Amazon launches Fire TV set-top-box and game console

Described as a "tiny box you connect to your HDTV", Amazon's $99 Fire TV hits a crowded field, with Roku and Apple already offering nearly-identical products. The difference Amazon touts is more powerful hardware--a quad-core processor and 2GB of RAM--and the claim that it has freed itself from the "closed ecosystems" that reduce the appeal of small set-top boxes to people already renting big ones from cable TV providers.

Amazon Instant Video is the deal, with apps for Hulu, YouTube, Netflix, MLB and the NBA also available at launch. There's a bunch of Amazon Cloud Drive stuff, too, allowing photo sharing and other stuff of scant living-room appeal.

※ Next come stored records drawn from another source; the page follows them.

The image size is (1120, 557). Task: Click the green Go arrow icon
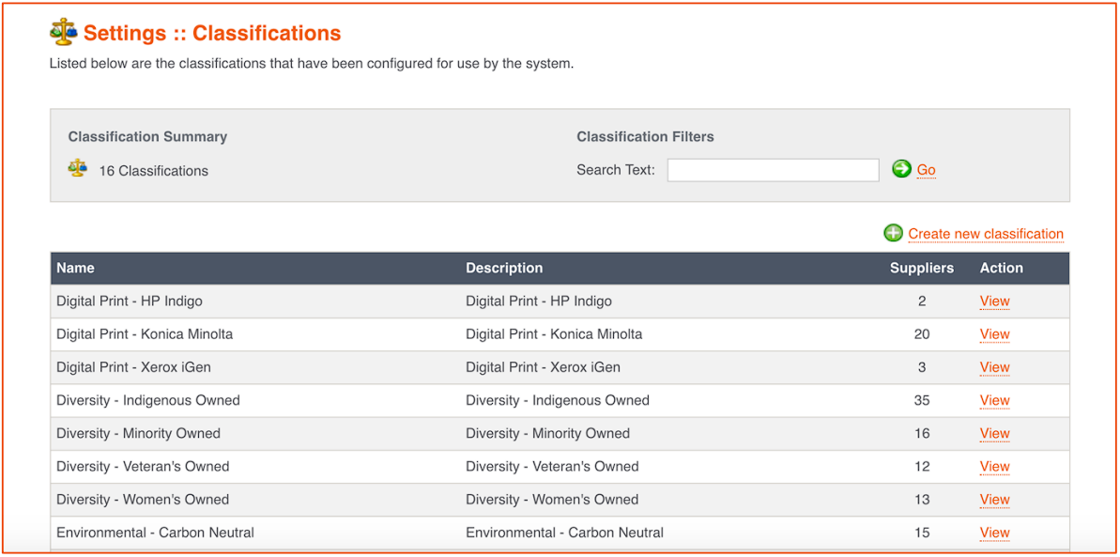tap(901, 169)
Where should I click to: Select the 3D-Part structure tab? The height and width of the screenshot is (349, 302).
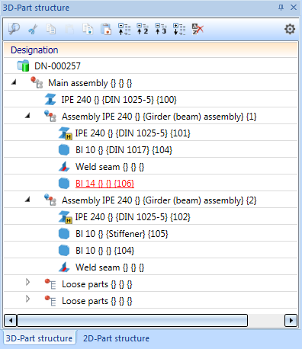tap(39, 338)
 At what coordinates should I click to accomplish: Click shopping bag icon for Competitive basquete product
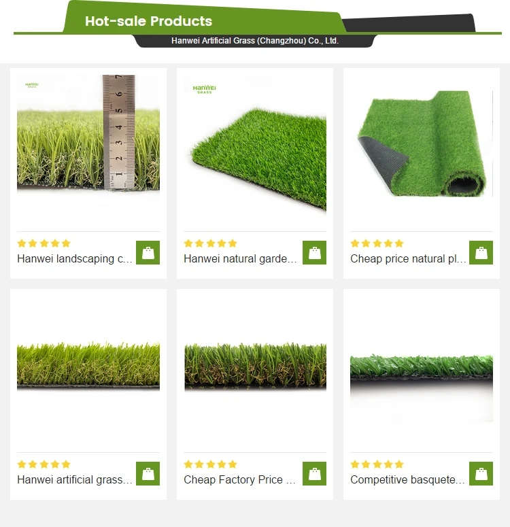(x=481, y=473)
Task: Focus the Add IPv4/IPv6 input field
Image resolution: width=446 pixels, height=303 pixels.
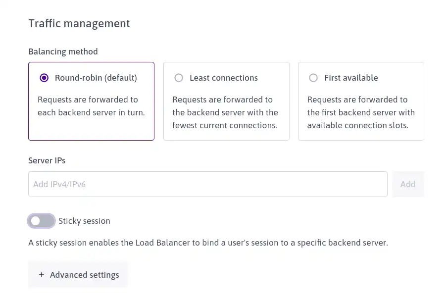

Most interesting, though, is what else is enabled by the beefy specs that Amazon packed into the hipflask-size gadget: it's a game console, with the Amazon Fire Game Controller a $40 upgrade. Each comes with $10 of credit for games, with 100 or so titles available at launch, including Minecraft Pocket Edition and Monsters University.

Games will be cheap and cheerful, with an average price point under $2. This is no PS4, or even a WiiU: expect 20 million free-to-play titles by christmas.

Notable Replies

  1. And we care about this why???

    A quad core processor! Sorry, but my old-fashioned Roku can handle 1080P just fine. 4K TV is not quite affordable yet, and 4K content does not really exist, so why do you need more processing power right now?

    Also, my Roku can get Amazon videos just fine. I see no real need for this box. As far as "closed ecosystem," Amazon has been as guilty of this type of thing as anybody else (cough Kindle cough).

    The games may be neat, but this promises phone-quality games with the hassle of being tethered to your television.

    Thanks, but I see no reason to buy this.

  2. Let me play my own video files from networked storage without using Plex or some other such reencoding nonsense or GTFO.

    For the love of pete, why won't anybody make a freaking box that does everything that I want??? WDTV has direct network file playback and Netflix, but no Amazon. Roku has Netflix and Amazon, but no direct network file playback. This new Amazon box doesn't seem to do anything different than my Roku...

  3. xzzy says:

    Unless it uses the DIAL protocol that the chromecast implements, I'm not sure why I should care.

    All these companies are coming out with crap to gobble up hdmi ports on my TV and I get why they feel the need, they want to lock me into buying into their streaming service, but I can't see how that's a sustainable option because it's going to create an environment where no one can speak anyone else's language.

    Sell me the streaming and let me play it through a web browser or smartphone and then dump it to my TV with an open protocol.. this is infinitely more consumer friendly.

  4. Thank FSM! I was running out of devices to play Angry Birds on.

  5. Doesn't matter what the specs are, unless Amazon can magically make more broadband choice happen it doesn't matter which box or dongle can process 4K or give me access to awesome games or whatever. When faced with a choice between paying an Imperial Crapton of money per month to the evil TimeWarner for moderately fast broadband and paying a U.S. Crapton of money to the slightly less evil AT&T for adequate DSL, I went with the latter. And I live in a fancy neighborhood in a huge US city. I think these hardware makers are going to be competing for a smaller and smaller market unless we can get our infrastructure worked out in this country.